The legendary New York jazz and new-music formation Yeah NO will also return to the stage. Featuring Chris Speed (The Bad Plus), Jim Black, Skúli Sverrisson and Cuong Vu, the group has been a defining force in the New York scene since the 1990s. By merging jazz with influences from rock, Eastern European folk traditions and minimal music, the quartet has developed a highly distinctive sonic identity. Their performance in Saalfelden offers a rare opportunity to experience this influential project live in its original line-up.
The 2026 Key Visual: A Playful Tribute to Saalfelden Leogang
The 2026 visual concept places the festival’s host region centre stage. Recognisable buildings and characteristic landscapes merge into a playful jazz-inspired scene. Influenced by a contemporary doodle aesthetic, the illustration combines a strong local connection with artistic openness.
The design was created by Marie Peiskammer, a student in the MultiMediaArt programme at Salzburg University of Applied Sciences. It emerged as the winning project of a design competition held within the Communication Design course led by Berlin-based graphic designer Martin Gnadt. Peiskammer’s concept impressed the jury with its playful lightness and will shape the festival’s visual appearance in 2026.

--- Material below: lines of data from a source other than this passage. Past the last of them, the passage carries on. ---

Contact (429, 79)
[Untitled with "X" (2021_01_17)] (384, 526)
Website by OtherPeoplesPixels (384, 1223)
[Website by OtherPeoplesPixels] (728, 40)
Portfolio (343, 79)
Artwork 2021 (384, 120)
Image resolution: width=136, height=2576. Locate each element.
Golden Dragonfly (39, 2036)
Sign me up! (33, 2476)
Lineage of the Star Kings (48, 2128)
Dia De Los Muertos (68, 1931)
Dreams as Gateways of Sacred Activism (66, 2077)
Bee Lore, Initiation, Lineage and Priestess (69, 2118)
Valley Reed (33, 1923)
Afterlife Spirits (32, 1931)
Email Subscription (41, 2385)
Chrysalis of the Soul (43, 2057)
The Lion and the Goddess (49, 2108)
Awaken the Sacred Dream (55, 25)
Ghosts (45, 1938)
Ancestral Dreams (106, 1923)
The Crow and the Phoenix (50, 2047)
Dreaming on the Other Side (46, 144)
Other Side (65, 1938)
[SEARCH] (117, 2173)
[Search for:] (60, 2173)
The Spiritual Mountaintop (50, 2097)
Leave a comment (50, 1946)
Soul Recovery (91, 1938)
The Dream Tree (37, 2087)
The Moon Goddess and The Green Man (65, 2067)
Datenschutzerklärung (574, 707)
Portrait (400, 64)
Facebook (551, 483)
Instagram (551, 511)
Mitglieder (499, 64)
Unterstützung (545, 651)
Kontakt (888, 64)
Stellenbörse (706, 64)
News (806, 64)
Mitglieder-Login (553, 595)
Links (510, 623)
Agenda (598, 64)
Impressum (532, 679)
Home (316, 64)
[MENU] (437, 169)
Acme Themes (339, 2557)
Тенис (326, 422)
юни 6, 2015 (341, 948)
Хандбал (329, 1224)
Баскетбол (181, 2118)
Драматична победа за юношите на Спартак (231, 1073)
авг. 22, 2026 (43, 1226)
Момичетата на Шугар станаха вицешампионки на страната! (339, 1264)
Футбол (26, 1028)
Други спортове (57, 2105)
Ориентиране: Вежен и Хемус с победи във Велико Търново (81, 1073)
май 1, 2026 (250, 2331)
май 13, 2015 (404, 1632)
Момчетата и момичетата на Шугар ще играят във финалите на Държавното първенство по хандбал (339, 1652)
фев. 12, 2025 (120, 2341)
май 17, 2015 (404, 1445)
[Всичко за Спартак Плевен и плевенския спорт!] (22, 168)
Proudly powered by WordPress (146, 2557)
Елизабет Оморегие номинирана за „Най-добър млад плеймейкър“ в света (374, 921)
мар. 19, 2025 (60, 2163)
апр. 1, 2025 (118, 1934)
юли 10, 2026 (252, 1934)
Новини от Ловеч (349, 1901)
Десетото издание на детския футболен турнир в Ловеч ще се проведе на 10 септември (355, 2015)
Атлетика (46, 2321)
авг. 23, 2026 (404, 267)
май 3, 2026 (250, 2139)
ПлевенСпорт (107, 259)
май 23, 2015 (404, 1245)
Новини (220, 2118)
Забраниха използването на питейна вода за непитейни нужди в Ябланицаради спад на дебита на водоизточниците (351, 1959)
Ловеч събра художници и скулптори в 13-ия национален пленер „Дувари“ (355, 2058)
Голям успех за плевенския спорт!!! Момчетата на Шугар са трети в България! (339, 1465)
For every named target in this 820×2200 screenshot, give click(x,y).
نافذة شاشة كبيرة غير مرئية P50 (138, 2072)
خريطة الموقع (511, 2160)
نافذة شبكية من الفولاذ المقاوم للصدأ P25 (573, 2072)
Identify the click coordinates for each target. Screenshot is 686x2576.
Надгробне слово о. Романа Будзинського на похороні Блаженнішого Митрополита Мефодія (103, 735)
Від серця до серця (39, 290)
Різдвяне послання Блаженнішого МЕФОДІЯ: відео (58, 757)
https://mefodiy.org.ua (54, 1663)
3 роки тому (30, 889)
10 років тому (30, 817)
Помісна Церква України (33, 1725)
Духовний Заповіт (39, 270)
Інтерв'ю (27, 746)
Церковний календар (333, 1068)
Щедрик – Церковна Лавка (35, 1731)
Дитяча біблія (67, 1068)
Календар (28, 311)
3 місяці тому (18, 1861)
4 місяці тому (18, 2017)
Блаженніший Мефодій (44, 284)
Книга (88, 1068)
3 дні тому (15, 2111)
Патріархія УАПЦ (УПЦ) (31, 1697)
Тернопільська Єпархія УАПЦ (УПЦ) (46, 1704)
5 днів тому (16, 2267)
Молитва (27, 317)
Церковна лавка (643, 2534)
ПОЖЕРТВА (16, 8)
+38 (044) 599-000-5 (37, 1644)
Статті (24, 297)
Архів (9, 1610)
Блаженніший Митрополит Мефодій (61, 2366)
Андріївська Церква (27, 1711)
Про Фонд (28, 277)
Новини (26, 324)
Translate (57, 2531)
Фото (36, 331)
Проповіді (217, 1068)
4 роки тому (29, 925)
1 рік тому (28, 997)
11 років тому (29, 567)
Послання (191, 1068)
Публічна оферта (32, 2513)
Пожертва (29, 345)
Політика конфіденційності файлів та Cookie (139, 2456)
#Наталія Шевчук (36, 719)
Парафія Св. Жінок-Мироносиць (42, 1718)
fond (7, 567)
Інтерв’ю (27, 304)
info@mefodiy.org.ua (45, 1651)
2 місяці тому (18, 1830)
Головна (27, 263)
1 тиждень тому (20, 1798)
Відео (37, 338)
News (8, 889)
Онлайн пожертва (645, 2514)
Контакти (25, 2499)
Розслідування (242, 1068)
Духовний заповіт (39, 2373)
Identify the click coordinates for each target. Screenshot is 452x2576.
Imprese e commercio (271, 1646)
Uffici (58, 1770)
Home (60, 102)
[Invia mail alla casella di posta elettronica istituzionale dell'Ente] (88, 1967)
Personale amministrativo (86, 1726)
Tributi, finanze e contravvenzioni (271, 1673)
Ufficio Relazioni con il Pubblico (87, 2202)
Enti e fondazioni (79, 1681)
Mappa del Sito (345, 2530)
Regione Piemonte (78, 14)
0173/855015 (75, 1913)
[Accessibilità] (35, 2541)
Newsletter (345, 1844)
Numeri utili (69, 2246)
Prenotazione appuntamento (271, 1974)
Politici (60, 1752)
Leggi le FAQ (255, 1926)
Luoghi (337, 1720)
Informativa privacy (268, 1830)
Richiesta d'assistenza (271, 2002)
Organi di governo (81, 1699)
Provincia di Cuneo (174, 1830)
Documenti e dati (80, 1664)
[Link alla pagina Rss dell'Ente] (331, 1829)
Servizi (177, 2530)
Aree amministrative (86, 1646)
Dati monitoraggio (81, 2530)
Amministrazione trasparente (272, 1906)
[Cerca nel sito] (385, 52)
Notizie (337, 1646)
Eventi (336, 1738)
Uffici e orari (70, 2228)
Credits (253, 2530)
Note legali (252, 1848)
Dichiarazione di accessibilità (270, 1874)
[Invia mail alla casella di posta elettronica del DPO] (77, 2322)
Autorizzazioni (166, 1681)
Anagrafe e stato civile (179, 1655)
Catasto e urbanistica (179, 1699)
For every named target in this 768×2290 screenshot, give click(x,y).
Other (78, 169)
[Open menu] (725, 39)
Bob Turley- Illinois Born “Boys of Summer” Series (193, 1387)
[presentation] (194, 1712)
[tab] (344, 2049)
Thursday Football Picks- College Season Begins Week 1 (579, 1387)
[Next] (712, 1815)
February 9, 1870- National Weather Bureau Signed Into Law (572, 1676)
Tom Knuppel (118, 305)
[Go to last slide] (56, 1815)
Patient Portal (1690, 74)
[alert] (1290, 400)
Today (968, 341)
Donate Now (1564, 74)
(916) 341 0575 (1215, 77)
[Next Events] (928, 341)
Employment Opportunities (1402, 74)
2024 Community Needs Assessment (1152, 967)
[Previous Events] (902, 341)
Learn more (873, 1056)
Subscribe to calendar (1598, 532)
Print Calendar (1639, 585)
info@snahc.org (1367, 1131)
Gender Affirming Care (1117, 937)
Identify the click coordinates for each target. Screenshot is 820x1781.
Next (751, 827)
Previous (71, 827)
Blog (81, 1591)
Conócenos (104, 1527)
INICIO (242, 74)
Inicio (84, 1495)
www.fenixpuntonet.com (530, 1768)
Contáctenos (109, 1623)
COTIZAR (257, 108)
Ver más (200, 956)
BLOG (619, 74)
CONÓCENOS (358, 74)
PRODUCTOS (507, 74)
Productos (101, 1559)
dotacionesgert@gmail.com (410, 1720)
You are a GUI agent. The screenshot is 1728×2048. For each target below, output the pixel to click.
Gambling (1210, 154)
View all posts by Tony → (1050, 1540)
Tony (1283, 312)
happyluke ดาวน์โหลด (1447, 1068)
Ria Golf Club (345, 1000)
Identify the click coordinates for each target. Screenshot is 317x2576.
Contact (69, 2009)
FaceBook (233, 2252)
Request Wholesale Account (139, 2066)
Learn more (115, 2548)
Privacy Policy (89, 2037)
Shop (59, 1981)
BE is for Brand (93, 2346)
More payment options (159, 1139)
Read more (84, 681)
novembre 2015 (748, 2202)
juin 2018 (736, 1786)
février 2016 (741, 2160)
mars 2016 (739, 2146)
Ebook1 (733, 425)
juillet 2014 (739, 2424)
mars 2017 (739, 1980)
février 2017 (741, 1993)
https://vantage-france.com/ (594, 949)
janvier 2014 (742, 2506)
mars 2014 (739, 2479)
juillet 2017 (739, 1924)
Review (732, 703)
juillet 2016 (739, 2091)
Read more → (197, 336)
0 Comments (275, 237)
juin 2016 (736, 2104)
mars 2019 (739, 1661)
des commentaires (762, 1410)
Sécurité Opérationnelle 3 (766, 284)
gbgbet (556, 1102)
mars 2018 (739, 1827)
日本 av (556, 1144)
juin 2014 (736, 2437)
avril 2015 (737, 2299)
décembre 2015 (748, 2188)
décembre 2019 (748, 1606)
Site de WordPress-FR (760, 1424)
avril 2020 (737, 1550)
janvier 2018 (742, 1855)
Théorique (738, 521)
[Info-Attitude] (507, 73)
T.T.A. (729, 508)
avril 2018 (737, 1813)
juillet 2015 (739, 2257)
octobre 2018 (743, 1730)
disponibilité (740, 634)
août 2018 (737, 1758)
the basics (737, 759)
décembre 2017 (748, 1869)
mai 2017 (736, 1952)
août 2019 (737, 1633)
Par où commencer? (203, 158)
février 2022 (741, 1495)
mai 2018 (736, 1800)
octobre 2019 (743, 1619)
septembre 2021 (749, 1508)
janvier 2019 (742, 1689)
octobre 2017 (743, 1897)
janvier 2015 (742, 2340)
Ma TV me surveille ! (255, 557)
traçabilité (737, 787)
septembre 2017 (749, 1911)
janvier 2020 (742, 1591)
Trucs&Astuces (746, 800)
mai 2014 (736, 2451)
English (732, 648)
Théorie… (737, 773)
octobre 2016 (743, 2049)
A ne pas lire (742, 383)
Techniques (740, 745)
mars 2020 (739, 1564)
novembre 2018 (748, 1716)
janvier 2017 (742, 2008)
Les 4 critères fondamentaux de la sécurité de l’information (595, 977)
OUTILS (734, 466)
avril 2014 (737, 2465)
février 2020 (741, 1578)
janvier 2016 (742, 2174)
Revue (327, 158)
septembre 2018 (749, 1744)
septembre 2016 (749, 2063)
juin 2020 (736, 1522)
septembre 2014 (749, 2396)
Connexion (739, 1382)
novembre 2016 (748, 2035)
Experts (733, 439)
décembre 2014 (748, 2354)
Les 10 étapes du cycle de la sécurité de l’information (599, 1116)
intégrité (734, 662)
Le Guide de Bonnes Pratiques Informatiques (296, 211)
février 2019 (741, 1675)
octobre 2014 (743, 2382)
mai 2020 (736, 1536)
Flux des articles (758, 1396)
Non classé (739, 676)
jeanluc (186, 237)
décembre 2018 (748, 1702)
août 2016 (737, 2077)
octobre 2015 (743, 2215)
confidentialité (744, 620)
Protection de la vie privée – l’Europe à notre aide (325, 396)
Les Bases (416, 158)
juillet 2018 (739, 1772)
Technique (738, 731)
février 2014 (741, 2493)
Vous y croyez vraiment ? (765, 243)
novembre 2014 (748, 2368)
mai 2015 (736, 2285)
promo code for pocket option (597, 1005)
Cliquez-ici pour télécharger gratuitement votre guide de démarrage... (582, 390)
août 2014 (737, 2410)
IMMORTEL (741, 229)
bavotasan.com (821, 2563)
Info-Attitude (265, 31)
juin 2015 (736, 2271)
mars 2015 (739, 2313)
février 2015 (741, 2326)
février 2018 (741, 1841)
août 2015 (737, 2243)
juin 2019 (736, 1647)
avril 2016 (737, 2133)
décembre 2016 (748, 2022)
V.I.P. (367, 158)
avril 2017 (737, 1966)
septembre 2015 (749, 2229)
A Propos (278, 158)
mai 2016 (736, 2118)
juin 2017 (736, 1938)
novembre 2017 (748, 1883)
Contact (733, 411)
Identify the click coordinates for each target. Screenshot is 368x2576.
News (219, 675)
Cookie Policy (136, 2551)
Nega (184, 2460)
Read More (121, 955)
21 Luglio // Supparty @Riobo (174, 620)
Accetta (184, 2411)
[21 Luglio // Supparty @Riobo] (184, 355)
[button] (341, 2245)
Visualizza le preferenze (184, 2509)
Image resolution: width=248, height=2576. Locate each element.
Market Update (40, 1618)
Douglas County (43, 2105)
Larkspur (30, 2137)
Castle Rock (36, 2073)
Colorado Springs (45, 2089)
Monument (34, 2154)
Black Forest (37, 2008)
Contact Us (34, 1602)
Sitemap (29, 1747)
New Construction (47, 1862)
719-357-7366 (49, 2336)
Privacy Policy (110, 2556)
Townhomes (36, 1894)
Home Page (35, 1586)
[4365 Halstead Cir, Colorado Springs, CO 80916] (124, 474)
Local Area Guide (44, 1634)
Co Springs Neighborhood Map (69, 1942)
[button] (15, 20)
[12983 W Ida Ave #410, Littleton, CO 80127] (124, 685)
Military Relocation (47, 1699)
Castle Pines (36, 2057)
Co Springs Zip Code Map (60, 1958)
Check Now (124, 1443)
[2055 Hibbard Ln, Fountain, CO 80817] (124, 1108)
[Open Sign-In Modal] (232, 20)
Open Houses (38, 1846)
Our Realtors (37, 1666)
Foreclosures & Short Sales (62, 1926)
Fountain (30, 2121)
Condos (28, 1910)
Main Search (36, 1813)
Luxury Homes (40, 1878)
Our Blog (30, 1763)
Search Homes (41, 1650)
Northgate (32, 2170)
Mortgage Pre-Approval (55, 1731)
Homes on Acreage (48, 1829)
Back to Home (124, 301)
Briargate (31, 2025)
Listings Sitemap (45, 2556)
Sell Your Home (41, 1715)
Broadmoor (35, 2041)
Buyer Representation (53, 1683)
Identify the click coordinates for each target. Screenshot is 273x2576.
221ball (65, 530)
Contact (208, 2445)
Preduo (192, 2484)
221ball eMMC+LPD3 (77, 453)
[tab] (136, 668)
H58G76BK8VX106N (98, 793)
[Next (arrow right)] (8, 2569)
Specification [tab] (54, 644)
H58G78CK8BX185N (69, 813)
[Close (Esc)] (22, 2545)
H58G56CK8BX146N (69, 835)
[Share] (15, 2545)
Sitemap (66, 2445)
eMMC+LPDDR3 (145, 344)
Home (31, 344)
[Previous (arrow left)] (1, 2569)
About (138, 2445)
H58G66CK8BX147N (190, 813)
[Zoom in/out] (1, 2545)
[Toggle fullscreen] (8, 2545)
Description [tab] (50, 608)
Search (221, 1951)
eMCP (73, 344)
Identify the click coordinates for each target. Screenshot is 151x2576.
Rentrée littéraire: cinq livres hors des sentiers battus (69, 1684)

Austrian brass bands in the festival’s public-space program
The festival will feature local Saalfelden brass ensembles as part of its large-scale outdoor and community-oriented events, continuing the festival’s tradition of mixing Austrian regional music culture with contemporary improvisation.
Yvonne Moriel Receives Composition Commission
The 46th Jazzfestival Saalfelden will open with a strong statement in support of Austria’s contemporary jazz scene. Saxophonist Yvonne Moriel — already well known to audiences in Saalfelden Leogang — has been awarded this year’s composition commission and will open the Mainstage. Moriel is widely regarded as one of the most distinctive Austrian musicians of her generation. Following studies in Linz, Vienna and Zurich, she developed a unique musical language that bridges jazz, improvisation and electronic music. Whether performing with large ensembles such as Shake Stew and the Swiss Jazz Orchestra, in intimate formations or across interdisciplinary projects, Moriel’s work combines energy, fragility and determination. Her own releases fuse jazz with electronic textures, dub and hip-hop — creating music that pulses, breathes and continuously evolves. Her opening performance underlines the festival’s commitment to presenting bold artistic visions from Austrian artists on an international stage.

exclusive ticket giveaway!

Austrian Music Export and Jazzfestival Saalfelden are giving four Austrian musicians the chance to experience the festival from the inside with an exclusive ticket giveaway. Four lucky winners will each receive a Main Stage Ticket valid for August 21–23, as well as access to a Musicians & Industry Professionals Meet & Greet on Friday, August 21, at 11:30 a.m. at Hotel Das Saal. The raffle is open exclusively to Austrian and Austria-based musicians, offering a unique opportunity to connect with fellow artists and music industry professionals while enjoying the festival program. To apply, send an email to: office@musicaustria.at with the subject line: “Meet-and-Greet Saalfelden 2026”. Deadline to submit is July 28! Don’t be shy, apply!
See you in the mountains!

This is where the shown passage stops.